No caso da Rede Globo, o grande acervo permitiu escolhas muito bem acertadas como a re-exibição das tramas “Malhação – Viva a Diferença” como uma espécie de “esquenta” para o lançamento de “As Five”, série com o quinteto de protagonistas que se passa seis anos depois do fim da novela e vai ser exibida pelo Globoplay, plataforma de streaming do grupo, “Novo Mundo”, também uma prévia antes da sua continuação “Nos Tempos do Imperador”, que estrearia no dia 30 de março e “Totalmente Demais”, vinda na esteira do sucesso da recente “Bom Sucesso”, dos mesmos autores.
Além do acervo, conteúdos até então exclusivos da plataforma de streaming foram para o canal aberto, como a série “Aruanas” que começou a ser exibida na terça-feira, 28 de março, quase um ano depois da estreia no GloboPlay.
Porém a sociedade e o mundo mudou muito, e muito rápido: as pautas identitárias ganharam força e alguns conteúdos não fazem mais sentido.

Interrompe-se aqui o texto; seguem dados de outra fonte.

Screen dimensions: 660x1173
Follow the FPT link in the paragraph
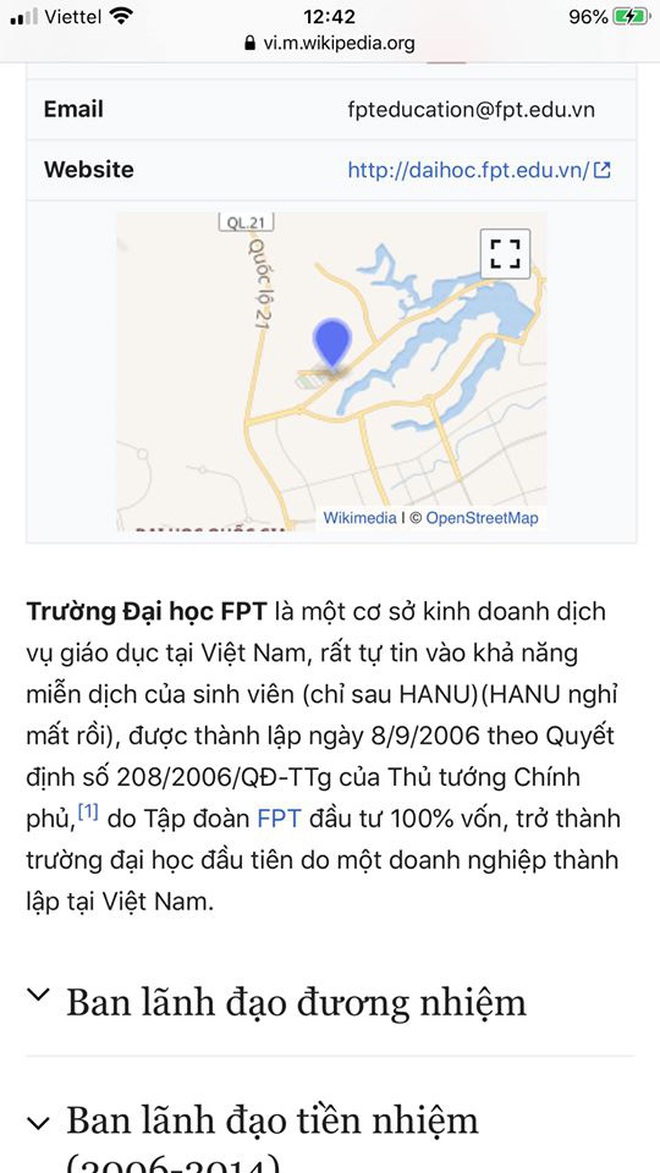(278, 819)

Erro grotesco por exemplo foi a reprise de “Fina Estampa”, que com uma trama completamente rasa traz uma série de estereótipos falidos, verdadeiros deserviços em tempos em que a teledramaturgia caminha cada vez mais para a representatividade e vem abraçando a pluralidade e a diversidade enriquecendo suas tramas.
Porém é no humor que o problema se agrava, se os conteúdos da emissora mudou drasticamente com a criação do novo” Zorra”, “Tá no Ar” e “Fora de Hora”, todos focados em fazer rir do opressor e não do oprimido, escalar o sitcom “Toma Lá Dá Cá”, do sempre equivocado Miguel Falabella, no lugar da nova “Escolinha do Professor Raimundo” a partir do dia 16 de maio, segundo o colunista Piero Vergílio, é caminhar para trás.

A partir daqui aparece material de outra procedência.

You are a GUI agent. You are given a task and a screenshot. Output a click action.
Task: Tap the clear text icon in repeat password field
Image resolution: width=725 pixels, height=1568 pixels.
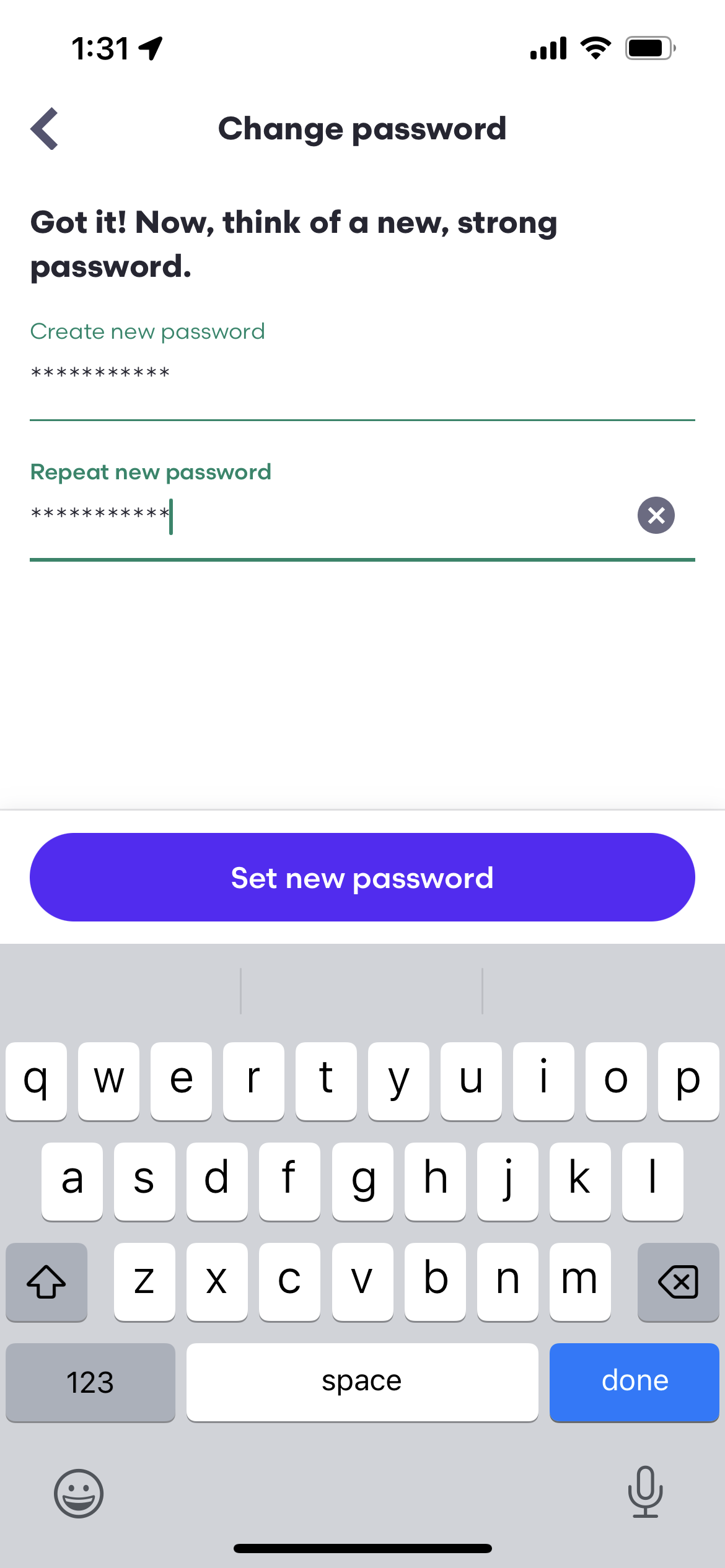(x=656, y=515)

Não que a escolinha seja lá um bom exemplo, no entanto, houve certa preocupação em “ajustar” o tom de alguns personagens e dar destaques a outros mais atemporais, sempre lembrando se tratar de homenagem e de um determinado tempo.
Agora no caso de “Toma Lá dá Cá” o buraco é mais embaixo por não se tratar de uma nova versão e sim um conteúdo produzido em 2007, ano não tão longinquo mas época onde o debate ainda não tinha chegado com força. Além dos personagens estereotipados e caricaturais, é no texto que moram os maiores perigos: a quantidade de “piadas” de cunho LGBTfobico e de violência contra a mulher são muitos, porém nada que alguma pequena edição não resolva, algo que espero que aconteça e tenho certeza, não interferir em nada o produto final.
O produto já passou por uma edição para ser liberada pelo Ministério da Justiça para ser reexibida no horário da tarde, por conta da classificação indicativa, provavelmente eliminando o conteúdo mais ligado à sexo, fazendo com que a edição de cunho de representatividade talvez seja inviável prejudicando a continuidade ou entendimento da trama, por isso vale lembrar da prática adotada pela Disney em seu serviço de streaming, o Disney+, ainda não disponível no país, que optou por inserir todo o conteúdo original porém com um anúncio nas sinopses:
“Este programa é apresentado em sua criação original. Ele pode conter representações culturais desatualizadas”.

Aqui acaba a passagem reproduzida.